- [Task goal] In your answer, print each of the records below exactly.
===== Recorded data
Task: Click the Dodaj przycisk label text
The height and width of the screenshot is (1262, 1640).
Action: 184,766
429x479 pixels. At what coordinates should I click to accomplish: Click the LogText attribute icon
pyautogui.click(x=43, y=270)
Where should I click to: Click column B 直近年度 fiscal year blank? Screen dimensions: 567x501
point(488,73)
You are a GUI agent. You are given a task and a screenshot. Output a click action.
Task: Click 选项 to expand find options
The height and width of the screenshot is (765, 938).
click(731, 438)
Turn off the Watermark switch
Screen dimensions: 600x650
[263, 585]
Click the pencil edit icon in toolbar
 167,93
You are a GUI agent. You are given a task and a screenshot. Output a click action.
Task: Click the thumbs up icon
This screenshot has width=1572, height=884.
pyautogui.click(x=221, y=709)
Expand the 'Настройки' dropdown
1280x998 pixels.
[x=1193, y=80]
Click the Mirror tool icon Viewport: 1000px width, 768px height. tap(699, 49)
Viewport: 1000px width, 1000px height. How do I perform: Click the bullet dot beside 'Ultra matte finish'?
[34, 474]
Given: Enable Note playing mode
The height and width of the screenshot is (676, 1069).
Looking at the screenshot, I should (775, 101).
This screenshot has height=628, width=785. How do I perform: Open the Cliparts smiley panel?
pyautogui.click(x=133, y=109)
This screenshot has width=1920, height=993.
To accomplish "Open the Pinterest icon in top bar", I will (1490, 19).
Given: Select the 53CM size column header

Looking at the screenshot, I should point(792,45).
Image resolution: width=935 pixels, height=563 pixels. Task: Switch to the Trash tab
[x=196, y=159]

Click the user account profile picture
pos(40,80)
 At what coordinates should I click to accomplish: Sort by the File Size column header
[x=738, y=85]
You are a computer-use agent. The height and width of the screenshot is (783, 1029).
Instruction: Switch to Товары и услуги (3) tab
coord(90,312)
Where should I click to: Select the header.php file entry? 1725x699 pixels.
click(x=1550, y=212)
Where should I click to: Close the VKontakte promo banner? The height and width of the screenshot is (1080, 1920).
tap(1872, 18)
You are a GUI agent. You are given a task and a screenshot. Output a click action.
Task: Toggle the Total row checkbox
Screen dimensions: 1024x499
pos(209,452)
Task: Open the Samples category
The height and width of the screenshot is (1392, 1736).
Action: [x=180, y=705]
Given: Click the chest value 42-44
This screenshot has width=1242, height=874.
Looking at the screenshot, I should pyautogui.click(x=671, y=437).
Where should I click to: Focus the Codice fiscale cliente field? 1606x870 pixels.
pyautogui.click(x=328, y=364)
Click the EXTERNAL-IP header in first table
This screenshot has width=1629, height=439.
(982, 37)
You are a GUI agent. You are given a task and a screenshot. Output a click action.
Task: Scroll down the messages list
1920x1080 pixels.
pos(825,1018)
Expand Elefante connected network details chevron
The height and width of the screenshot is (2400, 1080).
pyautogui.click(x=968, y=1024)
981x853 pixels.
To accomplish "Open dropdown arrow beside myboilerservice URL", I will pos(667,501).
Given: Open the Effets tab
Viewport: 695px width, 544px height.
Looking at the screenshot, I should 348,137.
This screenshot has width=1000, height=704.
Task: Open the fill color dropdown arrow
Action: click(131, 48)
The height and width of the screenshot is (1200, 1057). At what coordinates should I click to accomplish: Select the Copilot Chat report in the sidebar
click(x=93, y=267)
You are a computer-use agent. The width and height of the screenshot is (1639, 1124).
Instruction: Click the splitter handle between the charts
==========
- [Exercise answer]
Task: Click the Dodaj przycisk label text
The height and width of the screenshot is (1262, 1640).
Action: 184,766
429x479 pixels. At what coordinates should I click to accomplish: Click the LogText attribute icon
pyautogui.click(x=43, y=270)
Where should I click to: Click column B 直近年度 fiscal year blank? Screen dimensions: 567x501
point(488,73)
You are a GUI agent. You are given a task and a screenshot. Output a click action.
Task: Click 选项 to expand find options
The height and width of the screenshot is (765, 938).
click(731, 438)
Turn off the Watermark switch
Screen dimensions: 600x650
[263, 585]
Click the pencil edit icon in toolbar
 167,93
You are a GUI agent. You are given a task and a screenshot. Output a click action.
Task: Click the thumbs up icon
This screenshot has width=1572, height=884.
pyautogui.click(x=221, y=709)
Expand the 'Настройки' dropdown
1280x998 pixels.
[x=1193, y=80]
Click the Mirror tool icon Viewport: 1000px width, 768px height. tap(699, 49)
Viewport: 1000px width, 1000px height. How do I perform: Click the bullet dot beside 'Ultra matte finish'?
[34, 474]
Given: Enable Note playing mode
The height and width of the screenshot is (676, 1069).
Looking at the screenshot, I should (775, 101).
This screenshot has height=628, width=785. How do I perform: Open the Cliparts smiley panel?
pyautogui.click(x=133, y=109)
This screenshot has width=1920, height=993.
To accomplish "Open the Pinterest icon in top bar", I will (1490, 19).
Given: Select the 53CM size column header

Looking at the screenshot, I should point(792,45).
Image resolution: width=935 pixels, height=563 pixels. Task: Switch to the Trash tab
[x=196, y=159]

Click the user account profile picture
pos(40,80)
 At what coordinates should I click to accomplish: Sort by the File Size column header
[x=738, y=85]
You are a computer-use agent. The height and width of the screenshot is (783, 1029).
Instruction: Switch to Товары и услуги (3) tab
coord(90,312)
Where should I click to: Select the header.php file entry? 1725x699 pixels.
click(x=1550, y=212)
Where should I click to: Close the VKontakte promo banner? The height and width of the screenshot is (1080, 1920).
tap(1872, 18)
You are a GUI agent. You are given a task and a screenshot. Output a click action.
Task: Toggle the Total row checkbox
Screen dimensions: 1024x499
pos(209,452)
Task: Open the Samples category
The height and width of the screenshot is (1392, 1736).
Action: [x=180, y=705]
Given: Click the chest value 42-44
This screenshot has width=1242, height=874.
Looking at the screenshot, I should pyautogui.click(x=671, y=437).
Where should I click to: Focus the Codice fiscale cliente field? 1606x870 pixels.
pyautogui.click(x=328, y=364)
Click the EXTERNAL-IP header in first table
This screenshot has width=1629, height=439.
(982, 37)
You are a GUI agent. You are given a task and a screenshot. Output a click action.
Task: Scroll down the messages list
1920x1080 pixels.
pos(825,1018)
Expand Elefante connected network details chevron
The height and width of the screenshot is (2400, 1080).
pyautogui.click(x=968, y=1024)
981x853 pixels.
To accomplish "Open dropdown arrow beside myboilerservice URL", I will pos(667,501).
Given: Open the Effets tab
Viewport: 695px width, 544px height.
Looking at the screenshot, I should 348,137.
This screenshot has width=1000, height=704.
Task: Open the fill color dropdown arrow
Action: click(131, 48)
The height and width of the screenshot is (1200, 1057). At what coordinates should I click to accomplish: Select the Copilot Chat report in the sidebar
click(x=93, y=267)
You are a computer-use agent. The width and height of the screenshot is (1639, 1124).
Instruction: Click the splitter handle between the charts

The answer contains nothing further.